Sur des lambeaux de rêves
Jetés de bric et de broc
J’ai posé des pansements
Des pansements fait exprès
Pour une jambe de bois
Et j’ai bu la cigüe jusqu’à le lie
Pinocchio titubant, j’ai bourgeonné avec luxuriance
La cigüe coulait dans mes veines
Comme la sève d’un mois de mai.
Souvenir inoculé
Souvenir si vivant qu’il en devient vécu
Et j’ai bu la cigüe jusqu’à le lie
La corruption de la jeunesse était constatée
Avec les larmes des mineures éternelles
J’ai creusé goûte à goûte le fossé des générations
Les nostalgies incontrôlables partaient à la dérive.
Et j’ai bu la cigüe jusqu’à le lie
Mon nez s’allongeait, comme un Cyrano de légende
Dans un délire psychédélique, j’ai chargé des moulins
J’ai combattu des géant, j’ai modelé des chimères
Je tentais d’entraîner dans ma course quelques malheureux
qui ne demandaient qu’un peu d’eau
Et j’ai bu la cigüe jusqu’à le lie
Et je suis là ce soir
Je suis lasse ce soit
Il me reste un peu de cigüe au fond de mon verre…
⇒ Le « Lalande du vocabulaire… de la philosophie » nous dit de l’engagement : « celui-ci peut s’opposer dans l’un et l’autre cas, soit à la volonté de vivre intellectuellement dans une « tour d’ivoire » – soit à la prétention de commencer la philosophie sans présupposition. Il y a lieu, surtout en raison de la grande vogue de ce terme, d’examiner chaque fois qu’il apparaît, ce que vise l’auteur qui l’emploie ».

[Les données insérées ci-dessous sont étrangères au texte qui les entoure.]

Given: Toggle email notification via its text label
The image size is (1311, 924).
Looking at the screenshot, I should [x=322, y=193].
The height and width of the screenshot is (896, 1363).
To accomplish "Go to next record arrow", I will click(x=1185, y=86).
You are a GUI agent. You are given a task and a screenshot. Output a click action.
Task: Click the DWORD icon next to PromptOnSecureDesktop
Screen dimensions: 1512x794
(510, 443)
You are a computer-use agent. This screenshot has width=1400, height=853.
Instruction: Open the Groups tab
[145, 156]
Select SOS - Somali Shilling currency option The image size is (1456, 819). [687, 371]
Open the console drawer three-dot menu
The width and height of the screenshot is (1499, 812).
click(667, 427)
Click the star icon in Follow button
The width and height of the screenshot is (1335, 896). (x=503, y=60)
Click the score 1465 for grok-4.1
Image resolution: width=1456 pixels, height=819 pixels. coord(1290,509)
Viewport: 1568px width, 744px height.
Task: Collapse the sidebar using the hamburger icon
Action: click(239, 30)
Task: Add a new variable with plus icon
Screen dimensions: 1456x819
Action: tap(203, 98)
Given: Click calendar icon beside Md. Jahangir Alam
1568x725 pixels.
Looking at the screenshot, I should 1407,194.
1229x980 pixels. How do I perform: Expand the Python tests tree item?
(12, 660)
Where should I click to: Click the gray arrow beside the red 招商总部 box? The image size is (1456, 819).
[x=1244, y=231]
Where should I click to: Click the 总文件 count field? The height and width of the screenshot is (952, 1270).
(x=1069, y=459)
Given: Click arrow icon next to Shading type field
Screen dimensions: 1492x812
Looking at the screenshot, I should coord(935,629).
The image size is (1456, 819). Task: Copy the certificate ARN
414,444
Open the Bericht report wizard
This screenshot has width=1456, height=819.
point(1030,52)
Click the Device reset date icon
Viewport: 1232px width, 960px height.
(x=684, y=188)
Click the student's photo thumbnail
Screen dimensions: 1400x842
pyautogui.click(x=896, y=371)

⇒ Nous vivons dans notre temps, nous ne pouvons pas comprendre ce monde en restant à l’écart. Deux philosophes répondent à cette question de l’engagement : « C’est d’ailleurs ce que je me reproche à moi-même. J’ai l’impression que nous autres philosophes vivons dans une bulle, que notre discours philosophique est pour nous une fin en soi et que mes exercices spirituels restent trop souvent des exercices intellectuels » (Pierre Hadot.). « Le philosophe ne doit pas rester dans l’idéal de sculpture de soi. La dimension du service est fondamentale (Alexandre Jollien). Du même auteur, « …Le véritable ébranlement de ma vision du monde, c’est au Népal que je l’ai ressenti. Dans mes livres j’ai beaucoup parlé de pauvreté intérieure, j’ai prétendu qu’il fallait arriver à un certain dépouillement. Mais au Népal, j’ai rencontré une fillette de quatorze ans qui travaillait du matin au soir, immergée dans une rivière, pour se payer de quoi manger. J’ai mesuré l’ampleur de la pauvreté réelle et je me suis trouvé indigne. La pauvreté intérieure est une idée de riches. J’ai vécu ce voyage comme une conversion à l’autre… » Alexandre Jollien est engagé dans nombre d’œuvre caritative internationales. Il a écrit plusieurs livres de réflexions philosophiques dont « Eloge de la faiblesse »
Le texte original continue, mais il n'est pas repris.